**TEXT SHOWN:**
My husband forwarded this article to me last week.  The timing was ironic, as we had just been discussing how men spend more time with their children nowadays than they used to. 

What do you say?  Do you expect your husband to share equally in the household chores and child responsibilities?  Do you think your husband does more of these domestic tasks than your dad did? 

And what about if you are a stay-at-home mom?  Do you think that should make a difference?  Should you have a larger share of the household tasks since you’re at home all day?

Discuss.

Join The Conversation

19 Responses

  1. I agree that men are a lot more involved these days with their families. I think they find rewards in the relationships with their kids and wives by being more hands on.

    I am a SAHM and I do think that part of my “job” is taking care of our home, saving money on groceries and taking care of things that my husband does not care to do or have time to do. He works very hard and I don’t want him to come home to more work here. Our house is not always clean and void of chaos, but happy and full of life.

    He always helps when I ask and takes very good care of me and the children. He does many thing without asking like giving the kids baths and putting them to bed. He even enjoys cooking AND cleans the kitchen. And yes, I too joke about this being foreplay.

    Early on in our marriage, when we first had kids, I did feel resentful of the freedom I thought he had. Then it occured to me that I had great freedom in not having to worry how bills got paid or supporting a family.

    I really do feel now like we work as team. We work together to make our family the best it can be.

  2. At various times in my Mommy life I have been a SAHM or worked part-time. Both times I felt like my part of the deal was to primarily take care of promote the development of DD PLUS do a majority of household chores so when Dh came home from work he could relax a bit and then spend time with DD. Why on earth should he work full-time and then come home and start on the laundry? With that said, he is just the type of guy who doesn’t mind doing some dishes and will just do something if it needs to be done.

  3. I’m a sahm, and my husband and I have always agreed that my job is to raise the kids and keep the house. When he gets home from work he does a lot with the kids, but I don’t ask him to help with the housework at that time. Since I’ve been doing housework during the day, instead of saving it all for after he comes home, we can have family time and then time for the two of us before bed. On weekends I do ask for some help, but I still don’t expect him to do half the chores.

**TO DO:**
[1] Could you write out the stretch of the household-chores discussion from "And what about" through "full of life.", word for word?
[2] Would you resume the household-chores discussion after its last sentence?

**PROVIDED MATERIAL:**
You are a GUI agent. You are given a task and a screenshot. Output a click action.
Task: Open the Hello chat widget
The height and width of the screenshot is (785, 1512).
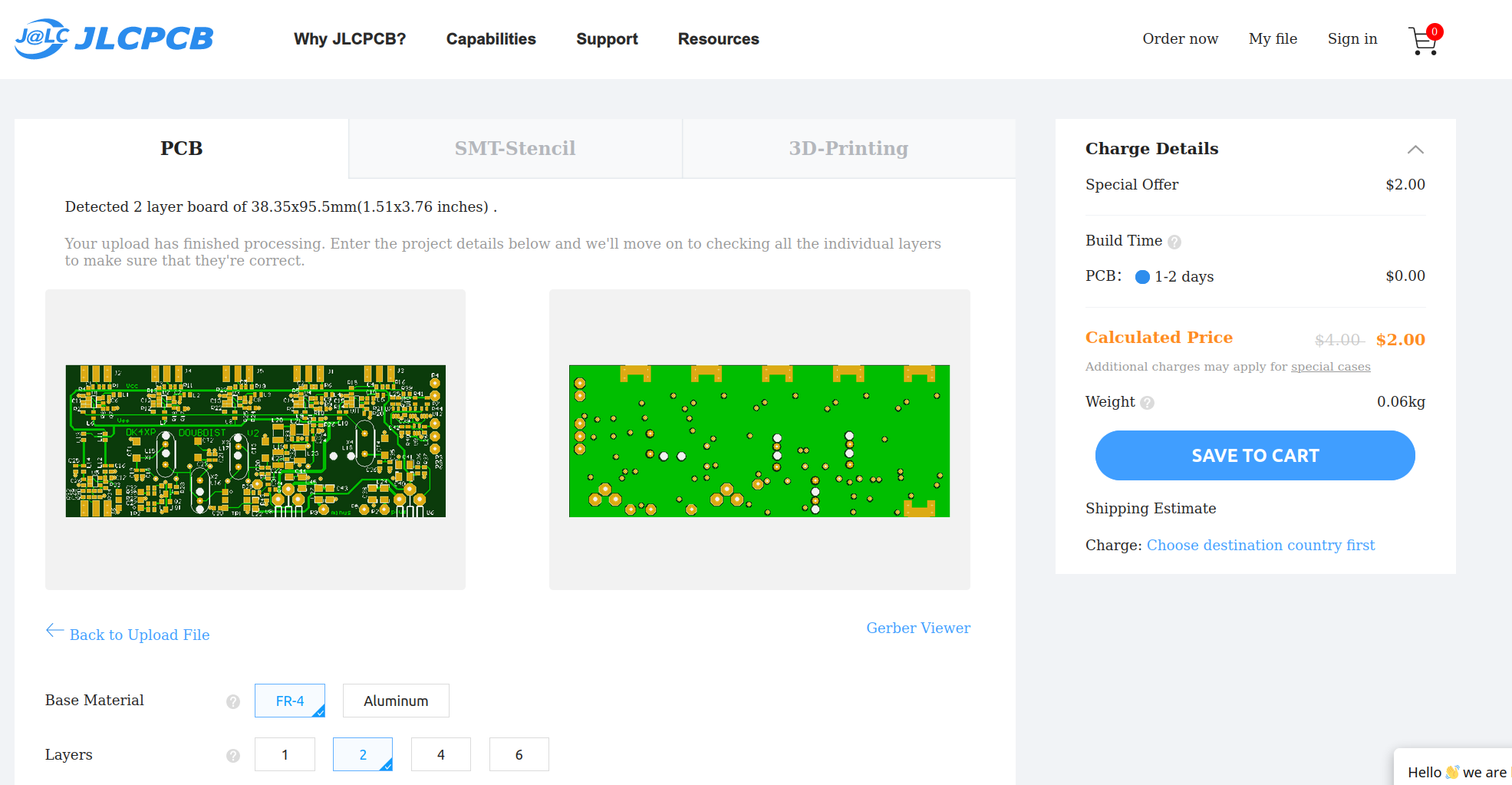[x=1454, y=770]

**ANSWERS:**
[1]
And what about if you are a stay-at-home mom?  Do you think that should make a difference?  Should you have a larger share of the household tasks since you’re at home all day?

Discuss.

Join The Conversation

19 Responses

  1. I agree that men are a lot more involved these days with their families. I think they find rewards in the relationships with their kids and wives by being more hands on.

    I am a SAHM and I do think that part of my “job” is taking care of our home, saving money on groceries and taking care of things that my husband does not care to do or have time to do. He works very hard and I don’t want him to come home to more work here. Our house is not always clean and void of chaos, but happy and full of life.

[2]
    All that said, I love it when he does a chore without being asked. Whether it’s taking out the trash, throwing in a load of laundry, or cleaning the top of the stove, I really appreciate it when I don’t have to ask. And when I comment on it and he tells me he did the chore (especially cleaning the stove or doing dishes) because he knows I don’t like doing it, well…. 🙂

  4. One thing that struck me reading that article is that if men are doing so much more and women are so much happier than 1960, why is the divorce rate so much higher? Just a thought.

    Anyway, one of the reasons that I am still home even though my 4 kids are all school age, is that I don’t want to work at a job all day and then come home and have six more hours of work to do at home! Also, my husband has a very stressful job and I want him to be able to come home to a clean house and a warm meal so he can decompress after a long day. I try to have all the housework done before he comes home, so that if he wants to sit and watch tv at night, I can sit down with him!

    That being said, he does help out some around the house (I just don’t want him to feel like he has to) and he spends a lot more time with the kids than either of our fathers did. I’d much rather have him come home and play with the kids than do laundry.

  5. I agree with the concept: a helpful man is going to make his woman hot for him! 🙂 Cuz, women like to be THOUGHT of. At least THIS woman does.

    But I have to disagree with part of the thought. That is: Men should do housework to make their women love them.

    I don’t think Kevin should have to do his own laundry. He is not that good at it. I do however appreciate it A LOT when he cleans up after himself and helps me get the kids to do THEIR share of the cleaning responsibilities.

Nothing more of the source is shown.